Sports opinion delivered daily
Suliasi Vunivalu is undoubtedly one of the biggest rugby recruits from NRL, namechecked alongside Marika Koroibete, Israel Folau and Lote Tiqiri. A brilliant schoolboy star with St Kentigern College in Auckland, Vunivalu managed 86 tries during his five-year NRL career with the Melbourne Storm. A tall damaging runner, Vunivalu has the potential to be rugby’s greatest star of the 2020s.
While Vunivalu is an established star, teenage sensation Mac Grealy is the most interesting rookie recruit. Comparisons have already been made with fellow Downlands College graduate and Wallabies legend Tim Horan. The 2021 season may be too early for Grealy to cement a place in the Reds run-on side, but much is expected from this prodigious Toowoomba talent.
Vunivalu isn’t the only Fijian recruit, with Fijian Schools and Fiji U20 fullback Ilaisa Droasese joining the Reds squad also.
The 2019 Australian schools captain Josh Flook and burly, hirsute prop Zane Nonggorr have been promoted to the senior Reds squad after promising appearances in 2020. The Reds have a new scrumhalf in their ranks as Ipswich Grammar and Australian schools star Kalani Thomas replaces Scott Malolua. The 22-year-old Brisbane City and Brothers out half Lawson Creighton has been added to provide back-up for Bryce Hegarty and James O’Connor.
Reasons for optimism
On the bright side, the Reds now boast 11 Wallabies. They have an all-international back row, which is the best in the country, and the quickest back three in Super Rugby AU. Veteran James O’Connor is key to Reds ambitions, while livewire scrumhalf Tate McDermott brings energy and X factor. Hopefully the prodigiously talented Jordan Petaia can remain injury-free and lead the Reds three-quarter line with invention and skill.
The Reds have an excellent scrum led by the powerful, mobile and dynamic Taniela Tupou, and last year against the Rebels in particular they showed that they have excellent defensive resilience and shape.
Who’s moved on?
Several players have been released or have chosen to go elsewhere, including Chris Feauai-Sautia, Jean-Pierre Smith, Ruan Smith, Scott Malolua, Jack Hardy, Jack Straker, Sean Farrell, Dave Feao and Carter Gordon as up to a dozen players move on from the Reds. The Reds will miss Chris Feauai-Sautia’s experience and direct running as well as JP Smith’s front row durability and experience.
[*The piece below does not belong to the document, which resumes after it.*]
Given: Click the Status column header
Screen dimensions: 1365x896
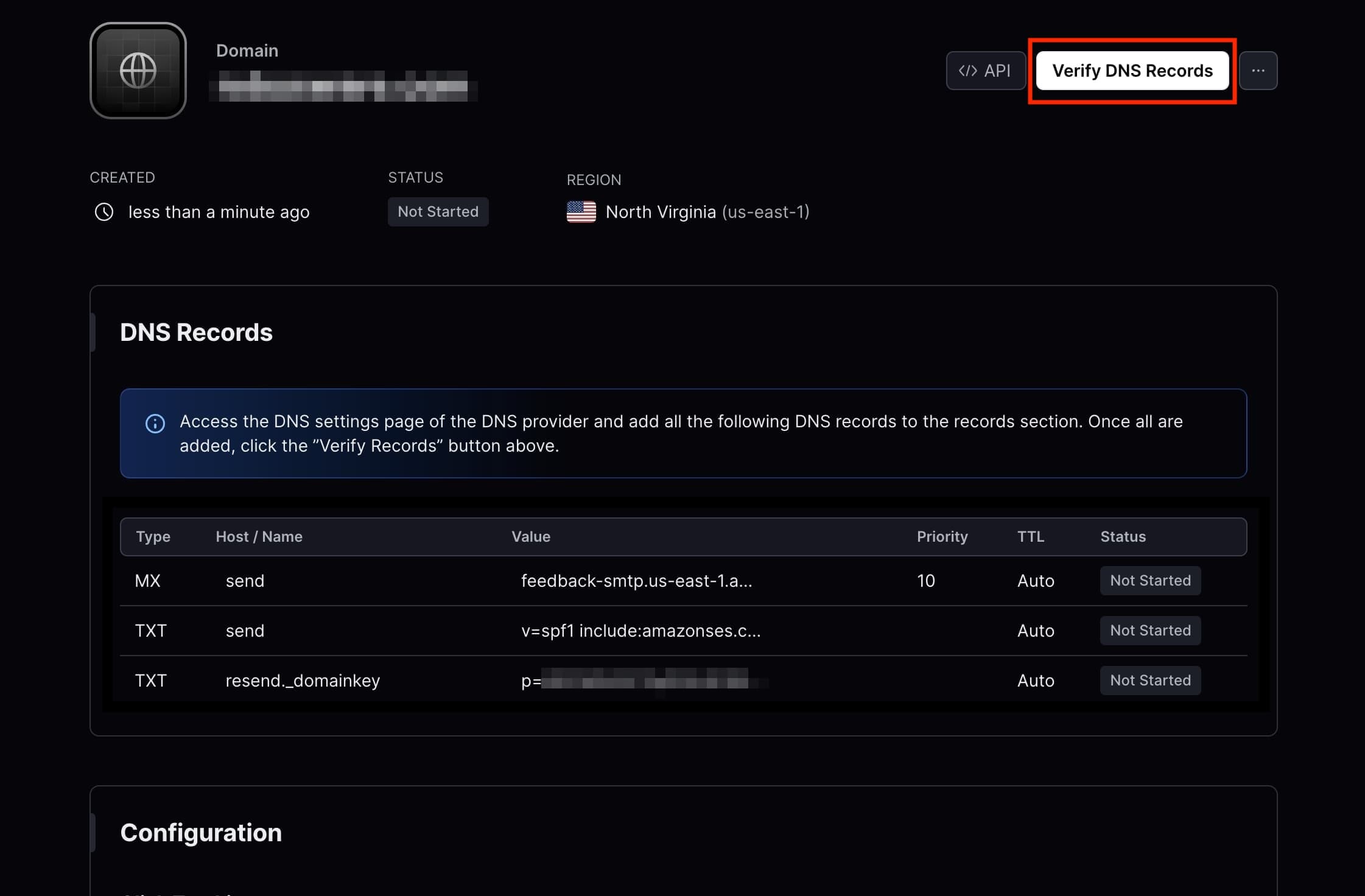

While the new blood coming through is talented and exciting, there could be a could be longer-term ramifications for the Reds from player turnover. Talisman Samu Kerevi, openside flanker Liam Gill, Wallabies second-rowers Kane Douglas and Rob Simmons, centre Duncan Paia’aua, stalwart prop James Slipper, Karmichael Hunt, giant wing Eto Nabuli, and Quade Cooper are among those who have left since Thorn took over the reins at Ballymore.
In addition, Izack Rodda, Harry Hockings and Isaac Lucas terminated their contracts after refusing to accept Rugby AU’s COVID-19 pay cuts.
There has been much patience among the Reds faithful to trust that a rebuilding phase with an experimental team would in time yield results. This is Thorn’s fourth year at the helm of the Reds, a year when he and the Reds players must deliver on the trust and investment placed in them and for the glimpses of rich promise to be fulfilled.
Thorn cleaned out those players surplus to requirements and has promoted youth. While the Reds may be the indisputable No. 2 side in Super Rugby in Australia, the Reds and Thorn’s coaching philosophy needs to pay dividends. Thorn’s inability (or unwillingness) to hold on to experienced players as mentors and calm heads under pressure may in the long run prove to be his undoing. But he has a talented group nonetheless, and expectations north of the Tweed River are high.